Australian lawyer and advocate

Joan Mavis Rosanove (11 May 1896 – 8 April 1974) was an Australian lawyer and advocate for the rights of women to practice law, and the second woman in Australia to take silk, after Roma Mitchell.

== Biography ==
=== Early life and family ===
Joan Rosanove was born in Ballarat, Australia. Her mother was Ruth Lazarus née Braham, and her father was Mark Aaron Lazarus, a barrister and solicitor; both her parents were non-practicing Jews.
In 1920 she married Emmanuel ('Mannie') Rosanove, a dermatologist, and they had two daughters, Peg and Judy.

=== Education ===
She attended the Loreto convent school and Clarendon Ladies' College in Ballarat. In 1917, she was articled to her father and began to attend the University of Melbourne to study law. On 2 June 1919, she was admitted to practice as a barrister and solicitor.

=== Career ===
In 1923 the family moved to Melbourne, and in September that year she was the first woman in Victoria to sign the Victorian Bar roll. She could not however obtain rooms in Selborne Chambers where most barristers had rooms, and few briefs came her way. This caused her to resign from the Bar two years later and establish a successful practice as an amalgam (solicitor-advocate), acting mainly in criminal and divorce cases.

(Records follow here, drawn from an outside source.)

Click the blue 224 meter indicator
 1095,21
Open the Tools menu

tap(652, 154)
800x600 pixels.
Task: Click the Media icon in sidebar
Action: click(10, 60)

In November 1934 Rosanove represented Egon Kisch in Melbourne when he defied his immigration exclusion order and leapt five metres on to the deck of Station Pier breaking his right leg. In 1949, Joan Rosanove resumed practice at the Victorian Bar.

In 1965, Joan Rosanove was Victoria's first woman to take silk (be appointed a Queen's Counsel).

In 1967 she took her struggle for the rights of women lawyers to New South Wales.

== Legacy ==
Woman in a Wig: Joan Rosanove, QC, a biography written by Isabel Ray Carter, was published in 1970. Melbourne's Rosanove Chambers is named in her honour.

Rosanove was posthumously inducted onto the Victorian Honour Roll of Women in 2001.